About a year, actually, though we were only really seriously ready to buy for about 4 or 5 months. We decided we’d start saving to buy in the November of 2016, and we purchased on September 23rd 2017.

Was it as you expected?

Absolutely not! It was much more complicated and emotionally draining than I’d expected. I’m from the UK and I’m on a de facto partner visa. I’ll eventually get my Permanent Residency, but for now I’m still a temporary resident. That meant we ran into a few hiccoughs along the way. The home loan part was a lot more difficult than I expected and well, you only have to look at the market over the past year to see why the property purchase was a rollercoaster in itself.

We originally started looking for a 2 bedroom unit. Our broker said we could expect to get pre-approval for a property worth up to $450,000, but we soon realised that amount wasn’t going to get us a 2 bedder in the south-eastern suburbs! It was at that point we turned our attention to 1 bedroom apartments. You really do have to lower your expectations, especially when the realities of the market hit you smack in the face. We had to change our strategy pretty dramatically. We’d initially planned to buy somewhere that we could be in for some time, perhaps even have our first child in. But instead we ended up buying a place that we’d live in for a little while, and then hang onto as an investment.

What was your highlight?

Of course it had to be winning the auction. It was one of the few vicious ones we’d been to – and trust me, we’d been to a lot! Credit where credit is due, my partner knew the market like the back of his hand. I do freelance work in the evenings and at weekends, so a lot of the time he would be next to me researching while I was writing. He had spreadsheet after spreadsheet, graph after graph. Even with all that research, nothing could have prepared us for the auction experience.

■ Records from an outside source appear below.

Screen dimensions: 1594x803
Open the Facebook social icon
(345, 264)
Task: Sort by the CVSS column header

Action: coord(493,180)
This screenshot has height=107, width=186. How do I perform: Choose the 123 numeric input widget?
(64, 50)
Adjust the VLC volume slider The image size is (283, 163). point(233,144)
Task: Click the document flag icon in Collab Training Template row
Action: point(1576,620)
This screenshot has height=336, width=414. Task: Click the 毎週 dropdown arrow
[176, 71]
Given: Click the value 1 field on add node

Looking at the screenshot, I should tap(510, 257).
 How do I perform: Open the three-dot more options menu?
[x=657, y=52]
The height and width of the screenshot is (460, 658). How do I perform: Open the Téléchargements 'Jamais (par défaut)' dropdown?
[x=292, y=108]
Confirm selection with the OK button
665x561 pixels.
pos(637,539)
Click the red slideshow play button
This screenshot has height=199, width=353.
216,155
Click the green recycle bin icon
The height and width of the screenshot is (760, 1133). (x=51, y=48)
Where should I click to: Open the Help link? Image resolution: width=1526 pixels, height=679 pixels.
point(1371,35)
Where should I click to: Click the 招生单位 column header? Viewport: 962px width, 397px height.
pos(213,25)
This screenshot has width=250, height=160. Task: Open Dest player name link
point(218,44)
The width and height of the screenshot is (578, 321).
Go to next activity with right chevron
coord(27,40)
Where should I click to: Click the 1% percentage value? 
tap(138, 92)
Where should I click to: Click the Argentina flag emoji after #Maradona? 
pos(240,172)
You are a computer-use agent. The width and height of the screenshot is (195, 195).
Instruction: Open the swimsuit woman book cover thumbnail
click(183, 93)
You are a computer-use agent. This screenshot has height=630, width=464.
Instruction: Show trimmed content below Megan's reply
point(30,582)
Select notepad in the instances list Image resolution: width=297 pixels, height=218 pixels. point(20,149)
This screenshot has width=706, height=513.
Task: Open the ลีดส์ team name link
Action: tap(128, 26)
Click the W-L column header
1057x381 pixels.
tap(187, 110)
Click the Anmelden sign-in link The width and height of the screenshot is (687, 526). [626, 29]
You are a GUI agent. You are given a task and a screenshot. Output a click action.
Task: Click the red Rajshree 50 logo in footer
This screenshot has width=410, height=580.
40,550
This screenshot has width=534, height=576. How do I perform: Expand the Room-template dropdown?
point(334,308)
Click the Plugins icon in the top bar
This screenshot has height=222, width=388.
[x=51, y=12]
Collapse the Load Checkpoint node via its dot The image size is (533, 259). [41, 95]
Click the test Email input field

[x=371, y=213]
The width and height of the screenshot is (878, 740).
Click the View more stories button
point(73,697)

How would you describe the auction experience?

Crazy! I cried at the end, and I’d been so panicked and stressed I had a dreadful blood nose! Our auction had about 6 or 7 bidding parties, and bids spanned $113,000. We went past our limit, maximum limit and absolute maximum limit because we just couldn’t face losing again. We’ve doubted the decision a few times since then, but overall we know we did the right thing.

What was the aspect of home buying that surprised you the most?

The complexities of getting the home loan, and how blind you are once you win the auction. The home loan process was long for us – largely because of the temporary resident thing, and because the banks were a bit difficult. We ran into more problems than I ever expected, even though we had a hefty deposit and a solid dual income. Even after we purchased the property, we realised that our pre-approval was barely worth the paper it was written on! A tiny policy change between the pre-approval date and the purchase date meant we had to fork out an extra $10k upfront.

In terms of the post-auction period, it was a real blind navigation from both of us. Luckily our broker was really supportive, and our conveyancer helped us with the legal stuff. There’s so much to prepare you for actually making the purchase, but nobody talks about the bit between buying and settling. We had a 60 day settlement, and we only got everything wrapped up 11 days before that. Beware of short settlements!

So, what’s next for you in your property journey?

We’ve got the taste for it now! Now that we’ve got this apartment, we’ll move in and live there very happily, but we are hungry for more. As the market forced us to buy a more ‘investment’ style property than a forever home, we’re keen to buy another in the next few years to add to our portfolio. Having been tenants ourselves, we’re excited to eventually present our property to the leasing market. We’re both very dedicated to taking good care of the property and our future tenants, so we’re making gradual improvements to make it a great rental property for the future.